* [Goal of the exercise] Take from the material every line containing the string "will" and copy it.

* [Source data]

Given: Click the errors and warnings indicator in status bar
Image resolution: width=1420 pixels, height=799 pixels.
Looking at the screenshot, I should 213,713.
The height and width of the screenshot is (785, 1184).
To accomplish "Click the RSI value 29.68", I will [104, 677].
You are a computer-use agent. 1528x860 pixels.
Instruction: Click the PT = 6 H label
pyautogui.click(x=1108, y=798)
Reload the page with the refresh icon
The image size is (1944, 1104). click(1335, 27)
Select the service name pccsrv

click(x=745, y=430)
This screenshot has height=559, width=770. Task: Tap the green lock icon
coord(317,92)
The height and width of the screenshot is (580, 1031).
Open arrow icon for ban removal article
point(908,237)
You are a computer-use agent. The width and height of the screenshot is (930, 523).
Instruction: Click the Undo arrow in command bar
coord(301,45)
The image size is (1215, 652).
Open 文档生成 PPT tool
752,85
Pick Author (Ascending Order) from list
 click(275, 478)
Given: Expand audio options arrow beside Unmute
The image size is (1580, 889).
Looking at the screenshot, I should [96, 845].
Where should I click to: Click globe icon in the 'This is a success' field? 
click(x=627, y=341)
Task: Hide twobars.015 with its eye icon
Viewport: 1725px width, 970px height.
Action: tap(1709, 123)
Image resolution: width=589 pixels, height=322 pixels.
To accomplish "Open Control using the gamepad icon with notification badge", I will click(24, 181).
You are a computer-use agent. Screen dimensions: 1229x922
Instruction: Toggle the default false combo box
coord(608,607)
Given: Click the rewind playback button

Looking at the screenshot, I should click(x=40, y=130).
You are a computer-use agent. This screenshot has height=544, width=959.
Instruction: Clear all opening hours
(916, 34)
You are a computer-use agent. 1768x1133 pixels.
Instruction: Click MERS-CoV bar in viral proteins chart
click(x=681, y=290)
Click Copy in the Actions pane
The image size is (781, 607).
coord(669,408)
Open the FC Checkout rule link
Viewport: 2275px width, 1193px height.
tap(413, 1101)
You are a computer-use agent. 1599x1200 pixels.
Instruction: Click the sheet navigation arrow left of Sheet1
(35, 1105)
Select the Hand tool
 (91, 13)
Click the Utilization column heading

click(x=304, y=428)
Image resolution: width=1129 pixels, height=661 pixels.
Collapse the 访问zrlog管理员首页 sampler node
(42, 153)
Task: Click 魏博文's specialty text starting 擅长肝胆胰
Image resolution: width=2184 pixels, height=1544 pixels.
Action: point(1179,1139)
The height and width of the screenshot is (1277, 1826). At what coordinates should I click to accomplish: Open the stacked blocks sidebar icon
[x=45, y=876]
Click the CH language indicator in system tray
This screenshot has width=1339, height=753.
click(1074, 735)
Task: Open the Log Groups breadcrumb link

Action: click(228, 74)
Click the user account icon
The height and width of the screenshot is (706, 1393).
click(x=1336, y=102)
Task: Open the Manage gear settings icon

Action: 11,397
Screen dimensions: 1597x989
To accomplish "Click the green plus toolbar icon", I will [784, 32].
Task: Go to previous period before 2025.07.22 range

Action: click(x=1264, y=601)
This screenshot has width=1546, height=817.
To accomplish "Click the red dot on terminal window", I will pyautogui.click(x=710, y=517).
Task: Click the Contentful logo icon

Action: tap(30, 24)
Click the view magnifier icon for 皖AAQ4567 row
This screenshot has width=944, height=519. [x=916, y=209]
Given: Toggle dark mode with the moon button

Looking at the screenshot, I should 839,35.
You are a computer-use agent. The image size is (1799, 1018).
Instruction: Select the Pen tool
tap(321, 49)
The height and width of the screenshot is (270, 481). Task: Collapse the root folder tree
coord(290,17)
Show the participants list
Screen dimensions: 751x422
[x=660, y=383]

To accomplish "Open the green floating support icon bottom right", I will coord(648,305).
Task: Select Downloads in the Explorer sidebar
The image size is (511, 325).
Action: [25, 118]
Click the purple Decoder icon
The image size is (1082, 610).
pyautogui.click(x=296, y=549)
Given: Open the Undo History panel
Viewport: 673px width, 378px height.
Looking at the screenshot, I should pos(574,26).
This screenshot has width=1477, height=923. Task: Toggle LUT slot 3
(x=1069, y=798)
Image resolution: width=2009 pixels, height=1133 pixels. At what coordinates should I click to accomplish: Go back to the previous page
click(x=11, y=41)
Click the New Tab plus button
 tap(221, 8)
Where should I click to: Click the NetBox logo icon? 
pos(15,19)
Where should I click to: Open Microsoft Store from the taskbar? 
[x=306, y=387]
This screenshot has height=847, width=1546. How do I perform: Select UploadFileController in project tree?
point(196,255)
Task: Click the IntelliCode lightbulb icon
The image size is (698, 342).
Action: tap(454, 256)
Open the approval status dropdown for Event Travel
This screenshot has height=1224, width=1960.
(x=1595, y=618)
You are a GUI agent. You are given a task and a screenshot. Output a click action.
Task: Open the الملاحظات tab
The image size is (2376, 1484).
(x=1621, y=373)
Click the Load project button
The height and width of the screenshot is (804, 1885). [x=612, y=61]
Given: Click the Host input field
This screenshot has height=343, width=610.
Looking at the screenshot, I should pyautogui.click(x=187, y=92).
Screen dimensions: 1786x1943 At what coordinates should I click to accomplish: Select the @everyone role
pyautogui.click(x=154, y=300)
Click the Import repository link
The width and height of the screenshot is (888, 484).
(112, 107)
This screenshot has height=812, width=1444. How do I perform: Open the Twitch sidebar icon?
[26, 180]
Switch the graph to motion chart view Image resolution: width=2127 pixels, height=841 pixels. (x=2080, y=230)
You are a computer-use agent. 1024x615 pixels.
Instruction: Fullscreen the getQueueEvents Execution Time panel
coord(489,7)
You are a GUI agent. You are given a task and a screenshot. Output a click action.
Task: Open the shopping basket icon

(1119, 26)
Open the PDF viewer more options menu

* [Task output]
To accomplish "Click the RSI value 29.68", I will [104, 677].
To accomplish "Open Control using the gamepad icon with notification badge", I will click(24, 181).
To accomplish "Click the green plus toolbar icon", I will [784, 32].
To accomplish "Click the red dot on terminal window", I will pyautogui.click(x=710, y=517).
To accomplish "Open the green floating support icon bottom right", I will coord(648,305).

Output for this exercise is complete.